Try it: Would you transcribe all of the data exactly, down to the last character?

Records to process:
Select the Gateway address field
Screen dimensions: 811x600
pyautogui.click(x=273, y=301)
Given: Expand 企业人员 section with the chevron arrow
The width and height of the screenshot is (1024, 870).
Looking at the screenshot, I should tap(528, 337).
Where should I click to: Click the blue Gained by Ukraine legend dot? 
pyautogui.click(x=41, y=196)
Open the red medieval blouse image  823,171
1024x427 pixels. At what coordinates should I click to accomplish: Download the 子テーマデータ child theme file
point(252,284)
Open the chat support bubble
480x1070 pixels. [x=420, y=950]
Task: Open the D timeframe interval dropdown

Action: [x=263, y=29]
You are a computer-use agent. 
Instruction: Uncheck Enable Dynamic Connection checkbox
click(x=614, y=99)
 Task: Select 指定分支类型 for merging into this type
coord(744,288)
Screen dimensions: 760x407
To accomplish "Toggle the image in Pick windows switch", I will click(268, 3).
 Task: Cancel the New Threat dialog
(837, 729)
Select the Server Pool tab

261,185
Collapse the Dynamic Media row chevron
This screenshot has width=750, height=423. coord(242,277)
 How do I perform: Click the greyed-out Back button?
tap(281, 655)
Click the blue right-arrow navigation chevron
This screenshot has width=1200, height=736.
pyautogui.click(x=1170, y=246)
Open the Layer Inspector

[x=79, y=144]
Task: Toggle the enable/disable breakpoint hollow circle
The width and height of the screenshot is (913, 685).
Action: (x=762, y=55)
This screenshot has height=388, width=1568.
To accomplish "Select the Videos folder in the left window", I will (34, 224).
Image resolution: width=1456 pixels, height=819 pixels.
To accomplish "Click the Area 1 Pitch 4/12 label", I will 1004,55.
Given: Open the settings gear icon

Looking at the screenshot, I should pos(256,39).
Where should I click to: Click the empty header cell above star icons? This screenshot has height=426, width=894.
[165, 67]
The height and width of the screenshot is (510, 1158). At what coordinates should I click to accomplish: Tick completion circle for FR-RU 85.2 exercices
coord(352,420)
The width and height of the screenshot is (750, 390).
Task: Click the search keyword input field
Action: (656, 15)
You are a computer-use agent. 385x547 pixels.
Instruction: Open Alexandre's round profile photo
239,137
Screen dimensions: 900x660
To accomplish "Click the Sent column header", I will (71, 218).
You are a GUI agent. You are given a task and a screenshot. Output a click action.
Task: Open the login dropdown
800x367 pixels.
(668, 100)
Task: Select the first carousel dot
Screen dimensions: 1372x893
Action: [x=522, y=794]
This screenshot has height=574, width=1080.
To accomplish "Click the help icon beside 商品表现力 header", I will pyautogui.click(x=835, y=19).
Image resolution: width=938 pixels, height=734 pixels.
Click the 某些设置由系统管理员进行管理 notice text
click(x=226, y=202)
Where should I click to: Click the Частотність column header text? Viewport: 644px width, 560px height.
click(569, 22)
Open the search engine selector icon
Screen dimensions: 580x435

Answer to this problem:
Select the Gateway address field
Screen dimensions: 811x600
pyautogui.click(x=273, y=301)
Given: Expand 企业人员 section with the chevron arrow
The width and height of the screenshot is (1024, 870).
Looking at the screenshot, I should tap(528, 337).
Where should I click to: Click the blue Gained by Ukraine legend dot? 
pyautogui.click(x=41, y=196)
Open the red medieval blouse image  823,171
1024x427 pixels. At what coordinates should I click to accomplish: Download the 子テーマデータ child theme file
point(252,284)
Open the chat support bubble
480x1070 pixels. [x=420, y=950]
Task: Open the D timeframe interval dropdown

Action: [x=263, y=29]
You are a computer-use agent. 
Instruction: Uncheck Enable Dynamic Connection checkbox
click(x=614, y=99)
 Task: Select 指定分支类型 for merging into this type
coord(744,288)
Screen dimensions: 760x407
To accomplish "Toggle the image in Pick windows switch", I will click(268, 3).
 Task: Cancel the New Threat dialog
(837, 729)
Select the Server Pool tab

261,185
Collapse the Dynamic Media row chevron
This screenshot has width=750, height=423. coord(242,277)
 How do I perform: Click the greyed-out Back button?
tap(281, 655)
Click the blue right-arrow navigation chevron
This screenshot has width=1200, height=736.
pyautogui.click(x=1170, y=246)
Open the Layer Inspector

[x=79, y=144]
Task: Toggle the enable/disable breakpoint hollow circle
The width and height of the screenshot is (913, 685).
Action: (x=762, y=55)
This screenshot has height=388, width=1568.
To accomplish "Select the Videos folder in the left window", I will (34, 224).
Image resolution: width=1456 pixels, height=819 pixels.
To accomplish "Click the Area 1 Pitch 4/12 label", I will 1004,55.
Given: Open the settings gear icon

Looking at the screenshot, I should pos(256,39).
Where should I click to: Click the empty header cell above star icons? This screenshot has height=426, width=894.
[165, 67]
The height and width of the screenshot is (510, 1158). At what coordinates should I click to accomplish: Tick completion circle for FR-RU 85.2 exercices
coord(352,420)
The width and height of the screenshot is (750, 390).
Task: Click the search keyword input field
Action: (656, 15)
You are a computer-use agent. 385x547 pixels.
Instruction: Open Alexandre's round profile photo
239,137
Screen dimensions: 900x660
To accomplish "Click the Sent column header", I will (71, 218).
You are a GUI agent. You are given a task and a screenshot. Output a click action.
Task: Open the login dropdown
800x367 pixels.
(668, 100)
Task: Select the first carousel dot
Screen dimensions: 1372x893
Action: [x=522, y=794]
This screenshot has height=574, width=1080.
To accomplish "Click the help icon beside 商品表现力 header", I will pyautogui.click(x=835, y=19).
Image resolution: width=938 pixels, height=734 pixels.
Click the 某些设置由系统管理员进行管理 notice text
click(x=226, y=202)
Where should I click to: Click the Частотність column header text? Viewport: 644px width, 560px height.
click(569, 22)
Open the search engine selector icon
Screen dimensions: 580x435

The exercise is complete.